Reproduce verbatim the portion of the blog post on Patheos ownership that begins with the words containing "So, although it’s" and ends with "plenty of material.".

-- Start Given text --

Finally:  It scarcely needs to be said that I am a villain without a conscience.  After all, this is universally recognized among those who believe me to be a villain without a conscience.  And now, yet another aspect of my total and comprehensive villainy has been exposed by the small corps of obsessively dedicated sleuths who daily monitor my manifold crimes, cruelties, and buffooneries.  Their investigations reveal that Patheos, the company that provides the platform that hosts this blog, was purchased some time ago by a company that is connected in some not altogether clear way to a company whose leadership includes somebody who works for the Church of Jesus Christ of Latter-day Saints.  Or something like that.  Which makes me an employee of the Church.  And — here’s where my black-hearted depravity comes in — I have failed to publicly reveal that the Church has been paying me (fairly handsomely, no doubt) to do apologetic blogging here and that, to a considerable extent, the Church dictates what I can and cannot write on my blog.  Or something like that.

 

Now, I realize perfectly well that there’s no actual point in my responding to such claims, since the people who make and love them (see Revelation 22:15), believe that I never speak, put pen to paper, arrange electrons on a computer, or breathe except to lie.  For the record, though, I’ll respond:

 

Whether the Church owns a company that owns a company that owns a company that owns Patheos, or whatever, I don’t know.  I don’t know it to be true; I can’t prove it false.  I think that somebody once made such a claim somewhere before, but I’d forgotten about it until now.  I am vaguely aware that Patheos was once independent but now belongs to some other operation, but I know nothing further about that.  The question of who ultimately owns the company that owns Patheos makes and has made no practical difference to me whatsoever.  There has been no direction from anybody, before or since, regarding the content of my blog entries.  Nobody at Patheos or the Church has ever told me to write on politics or not to write on politics, what position to take on any religious or other topic, or anything else of that sort.

 

At one point, quite a while ago now, my then-contact at Patheos (a non-LDS professor in Colorado, I think, whose name I don’t recall; we only had contact three or four times) told me that posting entries that were less than four hundred words in length earned them no ad revenue and requested that I post entries of at least that size.  (I had been in the habit of posting multiple entries a day, most of them much shorter than four hundred words.)  Later, I was told that lengths of a thousand words or more were optimal for their revenue model.  I have absolutely no idea whether those communications came before or after the alleged Church takeover of Patheos; in any case, I can see nothing particularly Church-related in either of them.

 

So, although it’s obviously true that I’m a complete, unprincipled, and cruel villain, this particular matter may not provide particularly compelling evidence of my villainy.  It would probably be more effective to collect photographic documentation of my evicting an aged widow from her humble cottage, pushing a small child under a bus, deploying poison gas against poor Third World farmers, or tying a beautiful young maiden to the railroad tracks before an oncoming train.  There should be plenty of material.

-- End Given text --
-- Start Given data --

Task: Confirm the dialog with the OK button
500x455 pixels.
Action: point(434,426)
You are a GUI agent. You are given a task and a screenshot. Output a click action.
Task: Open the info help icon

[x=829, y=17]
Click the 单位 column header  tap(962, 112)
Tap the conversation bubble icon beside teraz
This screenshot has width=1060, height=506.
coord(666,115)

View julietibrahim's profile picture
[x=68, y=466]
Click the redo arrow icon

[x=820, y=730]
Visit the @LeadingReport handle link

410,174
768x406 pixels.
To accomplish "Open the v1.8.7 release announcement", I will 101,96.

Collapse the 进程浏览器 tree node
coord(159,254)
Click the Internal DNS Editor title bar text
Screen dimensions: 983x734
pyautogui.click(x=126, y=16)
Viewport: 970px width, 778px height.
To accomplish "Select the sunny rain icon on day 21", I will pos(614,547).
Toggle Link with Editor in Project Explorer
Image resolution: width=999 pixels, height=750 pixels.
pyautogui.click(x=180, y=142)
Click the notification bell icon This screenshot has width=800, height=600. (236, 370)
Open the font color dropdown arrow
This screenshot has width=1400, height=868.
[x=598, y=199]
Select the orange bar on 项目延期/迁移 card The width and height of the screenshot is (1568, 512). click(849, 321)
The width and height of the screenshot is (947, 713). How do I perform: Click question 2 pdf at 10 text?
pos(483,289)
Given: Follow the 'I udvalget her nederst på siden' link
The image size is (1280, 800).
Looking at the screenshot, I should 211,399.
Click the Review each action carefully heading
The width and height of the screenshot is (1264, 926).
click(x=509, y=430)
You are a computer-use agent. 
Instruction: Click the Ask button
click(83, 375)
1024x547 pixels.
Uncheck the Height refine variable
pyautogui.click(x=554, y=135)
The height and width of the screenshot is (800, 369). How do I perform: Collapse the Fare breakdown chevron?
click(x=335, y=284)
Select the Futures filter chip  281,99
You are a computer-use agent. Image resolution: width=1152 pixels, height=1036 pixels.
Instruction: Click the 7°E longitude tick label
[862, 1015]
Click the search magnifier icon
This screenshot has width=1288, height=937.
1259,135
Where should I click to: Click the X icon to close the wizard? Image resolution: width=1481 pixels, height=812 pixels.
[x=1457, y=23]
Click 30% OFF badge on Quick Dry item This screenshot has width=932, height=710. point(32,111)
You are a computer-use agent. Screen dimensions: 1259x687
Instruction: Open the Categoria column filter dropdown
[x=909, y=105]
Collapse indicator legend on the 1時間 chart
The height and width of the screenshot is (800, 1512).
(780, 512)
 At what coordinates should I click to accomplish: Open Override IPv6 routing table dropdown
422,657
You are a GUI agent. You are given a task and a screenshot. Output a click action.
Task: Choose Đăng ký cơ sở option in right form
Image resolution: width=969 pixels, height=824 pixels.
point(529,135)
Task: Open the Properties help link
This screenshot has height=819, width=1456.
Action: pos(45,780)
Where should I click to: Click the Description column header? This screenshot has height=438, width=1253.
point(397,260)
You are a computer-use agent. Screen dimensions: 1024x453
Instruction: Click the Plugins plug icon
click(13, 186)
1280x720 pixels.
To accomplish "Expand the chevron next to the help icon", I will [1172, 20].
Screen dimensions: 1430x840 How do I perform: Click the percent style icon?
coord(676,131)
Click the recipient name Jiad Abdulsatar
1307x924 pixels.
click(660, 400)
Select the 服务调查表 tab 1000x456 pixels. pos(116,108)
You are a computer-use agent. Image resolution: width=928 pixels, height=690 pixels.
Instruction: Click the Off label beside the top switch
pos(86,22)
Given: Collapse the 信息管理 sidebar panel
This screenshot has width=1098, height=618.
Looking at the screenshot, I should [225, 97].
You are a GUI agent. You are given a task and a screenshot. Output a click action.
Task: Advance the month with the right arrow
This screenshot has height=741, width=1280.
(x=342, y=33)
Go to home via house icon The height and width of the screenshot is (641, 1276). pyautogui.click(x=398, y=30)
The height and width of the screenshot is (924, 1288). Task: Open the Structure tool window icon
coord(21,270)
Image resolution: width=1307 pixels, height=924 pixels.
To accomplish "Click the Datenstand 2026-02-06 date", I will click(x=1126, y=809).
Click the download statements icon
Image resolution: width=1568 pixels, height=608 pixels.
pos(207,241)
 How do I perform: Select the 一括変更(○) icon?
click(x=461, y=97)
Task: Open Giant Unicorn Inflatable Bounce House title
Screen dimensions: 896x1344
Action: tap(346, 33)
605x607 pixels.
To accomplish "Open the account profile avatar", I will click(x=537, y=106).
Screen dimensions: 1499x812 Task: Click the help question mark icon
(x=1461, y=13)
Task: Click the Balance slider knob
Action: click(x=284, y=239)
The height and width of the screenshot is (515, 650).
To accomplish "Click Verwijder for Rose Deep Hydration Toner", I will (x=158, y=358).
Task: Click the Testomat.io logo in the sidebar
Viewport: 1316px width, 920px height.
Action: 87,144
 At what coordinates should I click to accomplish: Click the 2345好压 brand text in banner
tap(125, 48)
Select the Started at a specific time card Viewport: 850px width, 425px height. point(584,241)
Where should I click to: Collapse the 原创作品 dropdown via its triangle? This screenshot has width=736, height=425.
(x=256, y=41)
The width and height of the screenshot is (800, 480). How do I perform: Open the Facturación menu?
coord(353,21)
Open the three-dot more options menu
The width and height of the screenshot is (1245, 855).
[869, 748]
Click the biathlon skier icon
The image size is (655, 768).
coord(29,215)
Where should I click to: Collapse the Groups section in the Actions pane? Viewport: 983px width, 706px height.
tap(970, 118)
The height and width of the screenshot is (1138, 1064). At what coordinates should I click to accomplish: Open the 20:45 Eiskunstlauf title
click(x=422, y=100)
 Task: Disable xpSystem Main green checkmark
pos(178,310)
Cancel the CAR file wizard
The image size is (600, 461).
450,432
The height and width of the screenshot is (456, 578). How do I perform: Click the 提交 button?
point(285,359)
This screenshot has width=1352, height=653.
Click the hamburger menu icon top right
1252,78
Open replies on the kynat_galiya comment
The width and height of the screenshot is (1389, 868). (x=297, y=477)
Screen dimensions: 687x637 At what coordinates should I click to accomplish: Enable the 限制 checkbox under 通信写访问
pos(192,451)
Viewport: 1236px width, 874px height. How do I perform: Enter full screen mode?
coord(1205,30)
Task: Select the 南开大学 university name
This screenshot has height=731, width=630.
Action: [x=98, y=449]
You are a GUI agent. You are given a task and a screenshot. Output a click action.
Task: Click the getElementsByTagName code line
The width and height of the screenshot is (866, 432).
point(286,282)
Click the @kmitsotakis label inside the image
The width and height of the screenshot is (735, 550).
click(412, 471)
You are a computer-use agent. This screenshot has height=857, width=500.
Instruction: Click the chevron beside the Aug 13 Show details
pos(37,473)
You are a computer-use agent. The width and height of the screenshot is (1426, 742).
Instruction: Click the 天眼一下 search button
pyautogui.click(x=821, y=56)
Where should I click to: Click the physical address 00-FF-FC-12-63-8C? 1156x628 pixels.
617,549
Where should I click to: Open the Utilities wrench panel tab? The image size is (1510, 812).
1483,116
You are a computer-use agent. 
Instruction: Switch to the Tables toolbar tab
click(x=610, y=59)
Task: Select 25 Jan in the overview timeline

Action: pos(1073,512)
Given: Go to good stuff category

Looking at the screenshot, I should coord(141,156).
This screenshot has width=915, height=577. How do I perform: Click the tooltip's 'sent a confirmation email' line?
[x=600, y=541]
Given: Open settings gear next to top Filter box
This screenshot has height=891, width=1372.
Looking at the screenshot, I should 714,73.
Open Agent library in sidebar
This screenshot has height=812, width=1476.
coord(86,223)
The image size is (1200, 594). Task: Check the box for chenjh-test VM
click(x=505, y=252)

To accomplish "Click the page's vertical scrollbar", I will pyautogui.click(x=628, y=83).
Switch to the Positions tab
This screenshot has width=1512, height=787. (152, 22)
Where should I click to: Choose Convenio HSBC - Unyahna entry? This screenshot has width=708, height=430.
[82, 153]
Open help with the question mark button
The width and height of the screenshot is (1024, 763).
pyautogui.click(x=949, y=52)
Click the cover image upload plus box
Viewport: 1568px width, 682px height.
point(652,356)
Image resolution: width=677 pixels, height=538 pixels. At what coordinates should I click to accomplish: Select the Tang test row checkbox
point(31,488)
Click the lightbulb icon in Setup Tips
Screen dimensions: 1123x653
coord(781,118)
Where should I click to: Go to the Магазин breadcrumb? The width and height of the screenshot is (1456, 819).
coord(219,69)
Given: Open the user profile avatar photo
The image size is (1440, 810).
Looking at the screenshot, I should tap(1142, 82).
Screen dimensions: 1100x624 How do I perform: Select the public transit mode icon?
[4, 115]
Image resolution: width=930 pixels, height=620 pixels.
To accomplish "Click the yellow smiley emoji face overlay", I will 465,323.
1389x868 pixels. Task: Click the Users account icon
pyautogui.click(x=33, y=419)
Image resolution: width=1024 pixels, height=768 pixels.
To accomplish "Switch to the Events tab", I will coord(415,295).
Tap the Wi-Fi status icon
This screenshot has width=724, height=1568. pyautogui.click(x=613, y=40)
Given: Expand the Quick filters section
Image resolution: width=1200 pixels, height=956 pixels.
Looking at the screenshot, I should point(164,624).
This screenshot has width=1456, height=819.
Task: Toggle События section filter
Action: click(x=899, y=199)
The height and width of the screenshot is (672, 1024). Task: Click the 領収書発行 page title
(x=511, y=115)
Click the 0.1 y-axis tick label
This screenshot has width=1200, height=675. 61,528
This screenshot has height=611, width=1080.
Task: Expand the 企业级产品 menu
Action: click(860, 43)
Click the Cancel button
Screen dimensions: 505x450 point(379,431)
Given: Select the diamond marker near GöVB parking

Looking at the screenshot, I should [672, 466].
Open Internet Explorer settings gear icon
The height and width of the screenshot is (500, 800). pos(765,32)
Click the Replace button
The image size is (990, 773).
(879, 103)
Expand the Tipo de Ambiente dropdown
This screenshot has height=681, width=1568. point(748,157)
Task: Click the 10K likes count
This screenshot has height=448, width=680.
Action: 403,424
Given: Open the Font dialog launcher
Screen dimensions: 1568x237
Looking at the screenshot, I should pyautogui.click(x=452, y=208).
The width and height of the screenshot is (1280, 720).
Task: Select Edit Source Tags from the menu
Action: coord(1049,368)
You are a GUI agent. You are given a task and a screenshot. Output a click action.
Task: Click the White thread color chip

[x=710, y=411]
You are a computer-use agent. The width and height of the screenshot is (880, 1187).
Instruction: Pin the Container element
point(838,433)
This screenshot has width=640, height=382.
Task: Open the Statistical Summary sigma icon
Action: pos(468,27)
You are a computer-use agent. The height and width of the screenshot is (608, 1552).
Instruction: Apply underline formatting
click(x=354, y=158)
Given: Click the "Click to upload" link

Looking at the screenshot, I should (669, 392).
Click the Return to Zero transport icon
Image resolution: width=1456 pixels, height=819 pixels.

-- End Given data --

*Task result*.
So, although it’s obviously true that I’m a complete, unprincipled, and cruel villain, this particular matter may not provide particularly compelling evidence of my villainy.  It would probably be more effective to collect photographic documentation of my evicting an aged widow from her humble cottage, pushing a small child under a bus, deploying poison gas against poor Third World farmers, or tying a beautiful young maiden to the railroad tracks before an oncoming train.  There should be plenty of material.